The reflective diffuser assembly consists of $\lambda /4$ wave film (Edmund Optics #14-725) oriented at 45 deg to produce circular polarized light and placed between a 15 deg FWHM holographic diffuser (Edmund Optics #47-677) and a plane mirror. The reflective diffuser components are installed in a rotation mount, and a window is placed in front of the holographic diffuser to ensure that the components are in close contact. Upon reflection, the polarization of the light is rotated to horizontal. Because the $\lambda /4$ wave film is ∼50 $\mathsf{\mu }$m thick, the cutoff grid image remains adequately sharp. By placing the $\lambda /4$ wave film between the holographic diffuser and the mirror, all surface reflections between the polarizing beam-splitter cube and the reflective diffuser have the original vertical polarization and are rejected, decreasing glare and improving image contrast.

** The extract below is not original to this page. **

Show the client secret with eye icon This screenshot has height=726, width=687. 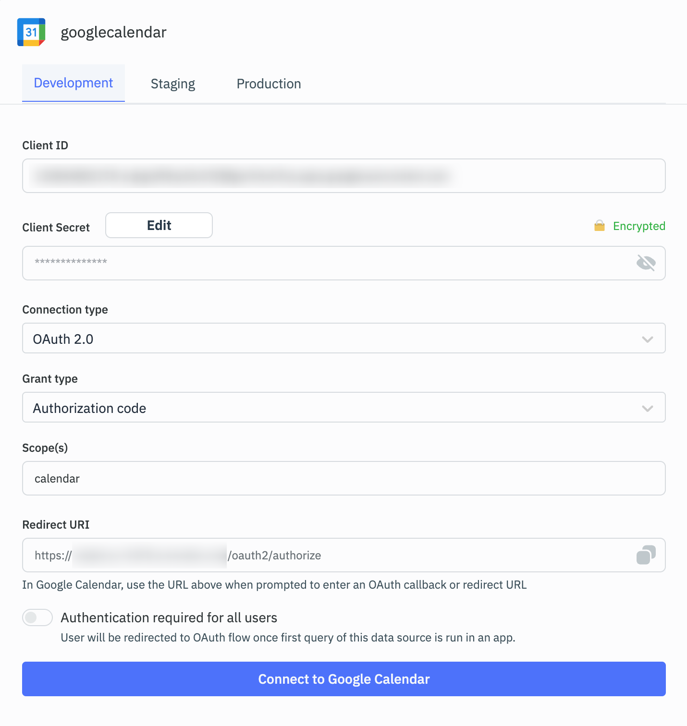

The cutoff grid (Ronchi ruling) image on the reflective diffuser is re-imaged by the field lenses onto the same Ronchi ruling. On the reverse pass through the Rochon prism, the light is deflected by 0.25 deg, and the image of the Ronchi ruling is displaced slightly when it is re-imaged onto the ruling. In this manner the physical Ronchi ruling cuts off the re-imaged Ronchi ruling and acts as a knife edge for each individual source. The distance between the Rochon prism and the Ronchi ruling adjusts the degree of cutoff, analogous to adjusting the degree of cutoff using a knife edge in a conventional schlieren system. Because the field lens has no optical elements near the lens mount, the lens mount and rear ∼65 mm of the field lens are removed to make room for the Rochon prism, which gives greater adjustability and the flexibility to use either the 1 c/mm Ronchi ruling or a 2 c/mm Ronchi ruling for greater sensitivity at higher stagnation temperature and lower free-stream density. The light then passes through the polarizing beam-splitter cube and a second linear polarizer to ensure good contrast. Images are recorded by a synchronized high-speed camera (Phantom v2512) with a 260 ns gate using a relay lens (Zeiss 85 mm f/1.4). The position of the schlieren focal plane is set by adjusting the focus of the relay lens. The total length of the system, from the rear of the camera to the back of the reflective diffuser, is 1.2 m (4 ft).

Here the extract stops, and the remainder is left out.